On Fri, May 4, 2018 at 7:22 AM Uldis Sturms notifications@github.com wrote:

@mefellows https://github.com/mefellows - thanks for clarifying, I can see the issue now. The amount of deps could grow to the number of platforms x architectures of contributors. Personally I wouldn't mind if all the tars are in a single package as internet is cheap and we never take testing packages above CI.

Anyways, let me know if you would like a help on PR as the one I put in few days ago would need to be amended only slightly to read URL from package.json instead of env var.

— You are receiving this because you were mentioned.

Reply to this email directly, view it on GitHub https://github.com/pact-foundation/pact-node/issues/88#issuecomment-386440684, or mute the thread https://github.com/notifications/unsubscribe-auth/AAjA5D1vgEejdqIkHqPO4lBQIgrHxeLiks5tu3UPgaJpZM4Th6Pc .

mboudreau commented 6 years ago

Yep, I think I've decided to implement a checksum check on the binary with the ability to change the location. This way, we can pretty much guarantee that the correct binary is used.

Sorry this is taking a while and causing you pain. I'll try to get this done this week :)

mboudreau commented 6 years ago

@vrish88 @uldissturms There's a PR currently in play that will fix this issue for you. It's working pretty well when testing it out locally without compromising security of everyone by embedding the checksum within the package of the binaries.

Still a bit of work needed on it, but should go out soon enough.

uldissturms commented 6 years ago

thanks for the update @mboudreau.

mboudreau commented 6 years ago

@vrish88 @uldissturms I've packaged up the latest version and I was hoping you could try it out with your setup (place package at the root of your project, then change the package.json pact-node dependency to point to the package with "@pact-foundation/pact-node":"./pact-foundation-pact-node-6.17.0.tgz"). To configure pact to retrieve the binary from a particular location, set this config object in your package.json:

"config": {
    "pact_binary_location": "/your/binary/path"
}

It can also be a URL if that's how you're doing it. You'll need to download the 1.44.0 binaries from here:

It has to be the 1.44.0 binaries specifically or else it won't work.

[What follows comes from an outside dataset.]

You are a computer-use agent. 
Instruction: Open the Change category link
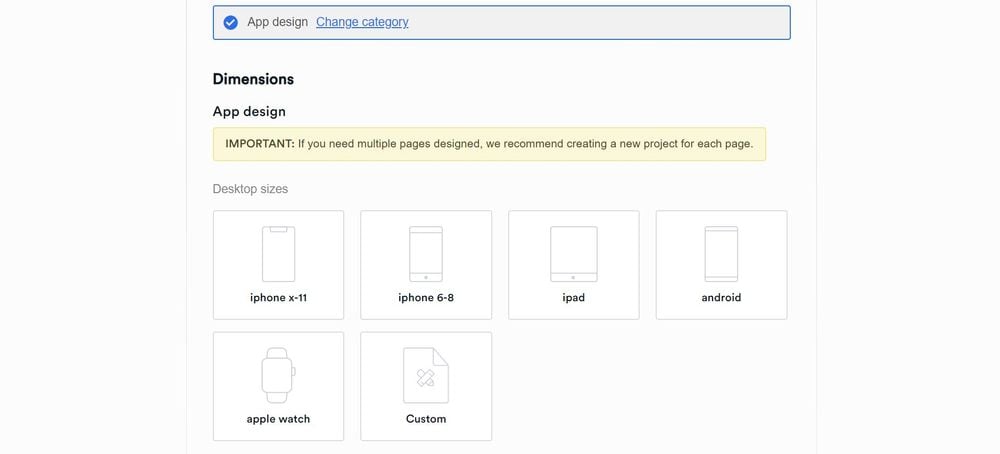coord(362,22)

Please try this before releasing this version to the wild. When doing my tests locally, this worked really well, but I don't know your setup or if I might have missed an edge case.

Thanks.

uldissturms commented 6 years ago

I can confirm that it works for me with local file path: npm i sumchecker && npm run postinstall from package dir.

Installing Pact Standalone Binary for darwin.
Downloading Pact Standalone Binary v1.44.0 for platform darwin from /Users/usturm/git/spike/pact-1.44.0-osx.tar.gz
Extracting binary from /Users/usturm/git/spike/node_modules/@pact-foundation/pact-node/standalone/pact-1.44.0-osx.tar.gz.
Checksum passed for 'pact-1.44.0-osx.tar.gz'.
Extraction done.

### If you ❤ Pact and want to support us, please donate here: http://donate.pact.io/node

Pact Standalone Binary is ready.

Thanks @mboudreau

mboudreau commented 6 years ago

@uldissturms Thanks for confirming. There's a slight issue on Windows that I need to fix and after that I'll release version 6.17.0. Cheers.

mboudreau commented 6 years ago

@vrish88 @uldissturms Version 6.17.0 is released. Feel free to use the latest version in your production system and let us know of any feedback you may have. Cheers.

vrish88 commented 6 years ago

Thanks a bunch for all the work! And yes, this is a way better solution than just an environment variable 😄

alshdavid commented 4 years ago

I am trying to install pact behind a private nexus npm repository which is inside a VPN.

When using

"config": {
  "pact_binary_location": "dist"
}

The install completes but it hangs on "Pact Standalone Binary is ready." under WSL2 & node 14/12

image

It will not proceed beyond this

EDIT: It works fine under Debian Linux on WSL2

TimothyJones commented 4 years ago

@alshdavid I suspect it might be a WSL problem rather than a pact problem, but running npm install --verbose might shed some light on what is going on.

If it still looks like a pact issue at that point, could you open a new issue with the log and (if possible) a reproducible example? Pact should work successfully in this case.